Print This Page Email This Page
Hungry for Answers

October 16 is World Food Day. Having enough food, however, remains a problem that all countries face. China, with its 1.3 billion people, accounts for more than a fifth of the world’s population. Since the 1980s, the country has gradually ended the problem of feeding all its citizens.

However, with the development of the economy in recent years, farmland is being used for other purposes, which has driven up grain imports. This has led to questions about China’s food security, along with many other questions, such as whether China can now grow enough grain to feed itself, and whether its increased imports will affect the international grain prices and further impact on world food security.

The fate of farmers has also aroused much attention. In an urbanizing world, governments around the world are dealing with how to protect the interests of those who grow the food that ends up on consumers’ tables.

The Ministry of Commerce announced in a report on its website posted September 21 that China’s grain supply is rising, easing the tight supply-demand situation. According to the report, the area in which grain is cultivated has increased to exceed an expected 100 million hectares, which would be an increase of 1 percent year on year.

The export quota for maize has been decreased. In the first half of this year, only 1.63 million tons of maize was exported, down 75.6 percent year on year. Meanwhile, national wheat imports reached 2.73 million tons, a rise of 85.7 percent compared to a year ago, and contractual wheat imports expanded to 7 million tons as of the end of June.

The most populous country in the world is home to only 7 percent of the world’s farmland. There is only 0.1 hectare of farmland for every mouth in China, less than half—40 percent—of the world average. Worse yet, natural disasters are not infrequent in a country that spans the bulk of the eastern Asian mainland. It is also one of the world’s most arid places, with per-capita water resources being a quarter of the world norm here.

:: DIRECTIONS ::
a: According to the food security article, what share of the world's farmland is in China?
b: Repeat the part of the food security article that begins at the words "The export quota" and stops after "world norm here.", swapping "maize" for "corn" each time it appears.
c: Write the next part of the food security article, picking up after its final sentence.

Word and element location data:

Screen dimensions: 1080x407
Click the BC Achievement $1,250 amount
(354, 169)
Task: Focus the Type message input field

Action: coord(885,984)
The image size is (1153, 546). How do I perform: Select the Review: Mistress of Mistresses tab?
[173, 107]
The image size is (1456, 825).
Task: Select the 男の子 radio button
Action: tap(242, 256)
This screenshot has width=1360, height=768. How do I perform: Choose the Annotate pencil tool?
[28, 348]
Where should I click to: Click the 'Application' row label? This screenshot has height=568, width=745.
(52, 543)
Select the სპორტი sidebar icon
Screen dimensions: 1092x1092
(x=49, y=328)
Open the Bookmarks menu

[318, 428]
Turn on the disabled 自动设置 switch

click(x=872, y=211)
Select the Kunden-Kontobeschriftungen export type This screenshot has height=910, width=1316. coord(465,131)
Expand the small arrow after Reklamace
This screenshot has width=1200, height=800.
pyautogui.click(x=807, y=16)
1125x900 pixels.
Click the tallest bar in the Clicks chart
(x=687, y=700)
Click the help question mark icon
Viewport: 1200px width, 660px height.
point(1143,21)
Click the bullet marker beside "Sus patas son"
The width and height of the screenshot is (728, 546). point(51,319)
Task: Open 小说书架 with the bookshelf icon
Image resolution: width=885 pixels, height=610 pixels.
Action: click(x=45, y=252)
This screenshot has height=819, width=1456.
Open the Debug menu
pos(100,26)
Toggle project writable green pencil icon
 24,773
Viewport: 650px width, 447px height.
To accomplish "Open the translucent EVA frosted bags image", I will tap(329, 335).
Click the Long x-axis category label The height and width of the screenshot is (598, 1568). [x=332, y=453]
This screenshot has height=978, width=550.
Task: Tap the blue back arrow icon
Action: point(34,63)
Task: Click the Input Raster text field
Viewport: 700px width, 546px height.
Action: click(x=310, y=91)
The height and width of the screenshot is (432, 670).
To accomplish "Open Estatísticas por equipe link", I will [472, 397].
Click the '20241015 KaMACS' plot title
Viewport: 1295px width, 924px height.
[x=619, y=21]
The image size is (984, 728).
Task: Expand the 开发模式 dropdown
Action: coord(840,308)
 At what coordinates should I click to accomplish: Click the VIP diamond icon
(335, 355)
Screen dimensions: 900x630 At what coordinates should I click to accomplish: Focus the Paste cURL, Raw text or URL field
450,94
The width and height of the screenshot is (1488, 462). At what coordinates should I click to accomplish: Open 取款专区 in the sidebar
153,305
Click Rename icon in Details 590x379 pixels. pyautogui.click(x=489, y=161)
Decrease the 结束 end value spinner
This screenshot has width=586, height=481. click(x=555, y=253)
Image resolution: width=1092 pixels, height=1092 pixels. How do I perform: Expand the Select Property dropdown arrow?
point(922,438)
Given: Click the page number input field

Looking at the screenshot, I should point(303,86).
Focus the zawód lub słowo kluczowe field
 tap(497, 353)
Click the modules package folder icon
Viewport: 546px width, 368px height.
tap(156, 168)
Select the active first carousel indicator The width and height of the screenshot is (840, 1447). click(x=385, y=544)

:: WRITTEN ANSWERS ::
a: China holds only 7 percent of the world's farmland.

b:
The export quota for corn has been decreased. In the first half of this year, only 1.63 million tons of corn was exported, down 75.6 percent year on year. Meanwhile, national wheat imports reached 2.73 million tons, a rise of 85.7 percent compared to a year ago, and contractual wheat imports expanded to 7 million tons as of the end of June.

The most populous country in the world is home to only 7 percent of the world’s farmland. There is only 0.1 hectare of farmland for every mouth in China, less than half—40 percent—of the world average. Worse yet, natural disasters are not infrequent in a country that spans the bulk of the eastern Asian mainland. It is also one of the world’s most arid places, with per-capita water resources being a quarter of the world norm here.

c:
National grain output has declined five years in a row, making the largely agrarian nation a net importer of caryopsis goods. This was particularly evident in the fourth season last year, when the prices of agricultural products rose domestically, which triggered global concern. Food security in China not only influences its domestic economic development and social stability, but also impacts on the world economy.

Some overseas analysts suggest an increase in net grain import is a question of whether China will be forced to depend on the outside grain market. There are Thai rice farmers who have claimed their crop has been contracted to be sold to Chinese buyers even before harvest. Viet Nam attributes the price of its rice, which has risen 20 percent recently, to Chinese grain smuggling. Some go as far as to predict that China is the key variable that pushes up or drags down international grain prices. The following examines how true that claim is.

Conclusions of Security

The relation between grain production, consumer demand and state grain reserves is the equation to measure a country’s food security.

The area where grain is grown in China has fallen from 113 million hectares in 1998 to less than 100 million hectares. Concurrently, aggregate grain output slipped from 510 million tons in 1998 to 430 million tons in 2003. The volume of per-capita grain possession likewise decreased from 414 kg to 331 kg, during the same period. This does not necessarily mean China cannot feed its 1.3 billion people, though.

The Commission for the Integrated Survey of Natural Resources of the Chinese Academy of Sciences launched a systematic study on China’s population and farmland, stating that the nation’s maximum grain output could be 830 million tons. Calculating on the basis of an annual per-capita grain consumption of 500 kg, the commission asserts the existing farmland has the capacity to support up to 1.66 billion people.

Mei Fangquan of the Agricultural Documentation and Information Center of the Chinese Academy of Agricultural Sciences estimates that China’s total grain demand in 2030 would reach approximately 702 million tons, while total grain output then would be 690 million tons. Such a shortage is not large and would be mainly due to grain used as fodder, Mei concluded.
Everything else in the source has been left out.